The film industry is not the only sector that is growing. While the fight against the pandemic has made people aware of their health and the need to exercise, several industry experts say that innovative gyms will stand out in the long run from their competitors.
Locker Space, a fitness club in Beijing, launched online training classes when a spike in COVID-19 cases hampered normal operation earlier this year.
“The online classes have successfully met the exercise demands of many people during the lockdowns,” said Chu Zhen, director of the club.
Industry figures show that the number of monthly active users of many fitness apps has increased compared to last year.
The country’s growing wealth and people’s growing concern about their health amid the pandemic have fueled the sports boom, pushing patrons to splurge in sports.
The latest industry report shows that in China, about 67.5% of people aged 7 and above have engaged in physical exercise at least once a week this year, up 18.5 percentage points. percentage compared to 2014.
In addition to common gym workouts, niche sports such as paddleboarding, discus throwing and cycling have gained popularity on social media platforms this summer.
Chu, who is also a flying disc enthusiast, says he once played the sport eight times a week. “It’s not just a game for me. It gives me the thrill of extreme focus and devotion.”

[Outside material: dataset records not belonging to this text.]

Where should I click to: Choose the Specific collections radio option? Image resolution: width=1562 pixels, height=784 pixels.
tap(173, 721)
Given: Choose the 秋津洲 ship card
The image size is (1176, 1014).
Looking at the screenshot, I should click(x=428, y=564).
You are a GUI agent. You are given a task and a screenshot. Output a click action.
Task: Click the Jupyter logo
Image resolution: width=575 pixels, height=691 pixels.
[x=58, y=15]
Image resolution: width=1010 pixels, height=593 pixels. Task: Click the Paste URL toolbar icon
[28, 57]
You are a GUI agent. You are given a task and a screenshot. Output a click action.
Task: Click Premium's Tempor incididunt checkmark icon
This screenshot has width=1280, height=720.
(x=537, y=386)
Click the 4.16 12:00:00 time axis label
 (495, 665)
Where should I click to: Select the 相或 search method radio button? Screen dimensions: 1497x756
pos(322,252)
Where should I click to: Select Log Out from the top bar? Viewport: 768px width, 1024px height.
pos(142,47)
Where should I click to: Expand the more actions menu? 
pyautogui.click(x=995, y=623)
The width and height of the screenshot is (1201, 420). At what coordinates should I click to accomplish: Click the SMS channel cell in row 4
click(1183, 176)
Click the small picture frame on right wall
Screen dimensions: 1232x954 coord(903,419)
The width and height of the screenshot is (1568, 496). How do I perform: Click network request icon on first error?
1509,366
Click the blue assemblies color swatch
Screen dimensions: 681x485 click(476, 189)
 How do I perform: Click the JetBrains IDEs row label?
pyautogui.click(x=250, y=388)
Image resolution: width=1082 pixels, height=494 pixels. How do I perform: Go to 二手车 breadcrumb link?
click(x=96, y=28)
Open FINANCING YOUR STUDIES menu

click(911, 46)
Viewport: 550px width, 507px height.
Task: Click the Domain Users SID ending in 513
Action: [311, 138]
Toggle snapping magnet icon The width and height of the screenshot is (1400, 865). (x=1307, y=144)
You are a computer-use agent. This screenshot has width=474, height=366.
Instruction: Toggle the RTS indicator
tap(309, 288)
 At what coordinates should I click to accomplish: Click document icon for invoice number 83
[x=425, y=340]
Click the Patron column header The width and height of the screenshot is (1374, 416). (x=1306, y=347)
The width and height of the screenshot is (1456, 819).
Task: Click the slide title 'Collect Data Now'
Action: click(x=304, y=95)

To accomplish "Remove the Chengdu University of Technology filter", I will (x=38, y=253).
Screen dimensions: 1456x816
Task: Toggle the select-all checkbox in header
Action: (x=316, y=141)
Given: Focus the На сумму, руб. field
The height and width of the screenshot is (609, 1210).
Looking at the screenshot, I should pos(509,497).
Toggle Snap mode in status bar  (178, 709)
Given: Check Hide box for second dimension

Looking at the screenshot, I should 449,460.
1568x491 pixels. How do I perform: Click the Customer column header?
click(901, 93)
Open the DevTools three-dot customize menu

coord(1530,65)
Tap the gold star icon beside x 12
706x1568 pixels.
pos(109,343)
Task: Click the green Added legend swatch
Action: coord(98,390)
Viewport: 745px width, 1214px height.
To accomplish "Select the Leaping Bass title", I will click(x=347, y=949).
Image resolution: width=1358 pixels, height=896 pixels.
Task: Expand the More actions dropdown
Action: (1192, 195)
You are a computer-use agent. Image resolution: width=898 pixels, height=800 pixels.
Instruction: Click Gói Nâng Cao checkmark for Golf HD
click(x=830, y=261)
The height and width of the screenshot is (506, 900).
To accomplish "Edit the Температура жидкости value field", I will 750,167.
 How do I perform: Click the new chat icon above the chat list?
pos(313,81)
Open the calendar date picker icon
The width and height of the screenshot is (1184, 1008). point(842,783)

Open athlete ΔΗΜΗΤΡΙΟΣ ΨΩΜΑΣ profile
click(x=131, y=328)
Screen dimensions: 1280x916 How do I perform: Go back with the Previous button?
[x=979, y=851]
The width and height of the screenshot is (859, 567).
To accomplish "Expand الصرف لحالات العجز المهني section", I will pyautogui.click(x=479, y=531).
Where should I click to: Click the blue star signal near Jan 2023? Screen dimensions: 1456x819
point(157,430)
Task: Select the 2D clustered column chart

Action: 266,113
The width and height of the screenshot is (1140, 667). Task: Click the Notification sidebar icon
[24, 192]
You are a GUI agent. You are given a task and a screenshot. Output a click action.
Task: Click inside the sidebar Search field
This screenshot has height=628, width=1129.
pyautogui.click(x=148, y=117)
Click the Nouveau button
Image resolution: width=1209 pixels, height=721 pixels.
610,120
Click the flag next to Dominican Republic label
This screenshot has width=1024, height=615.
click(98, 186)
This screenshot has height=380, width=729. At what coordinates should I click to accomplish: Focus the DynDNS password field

Riding the wave of new sports, Locker Space has developed playful outdoor activity trails including flying disc sessions. “The classes provide an outlet for people’s desires for outdoor sports amid the pandemic,” Chu said.
During the Beijing Sports Consumption Festival this month, consumption of sports-related services rose 56% month on month, and sales of outdoor sportswear rose 81%. compared to the same period last year, according to online retailer JD.com.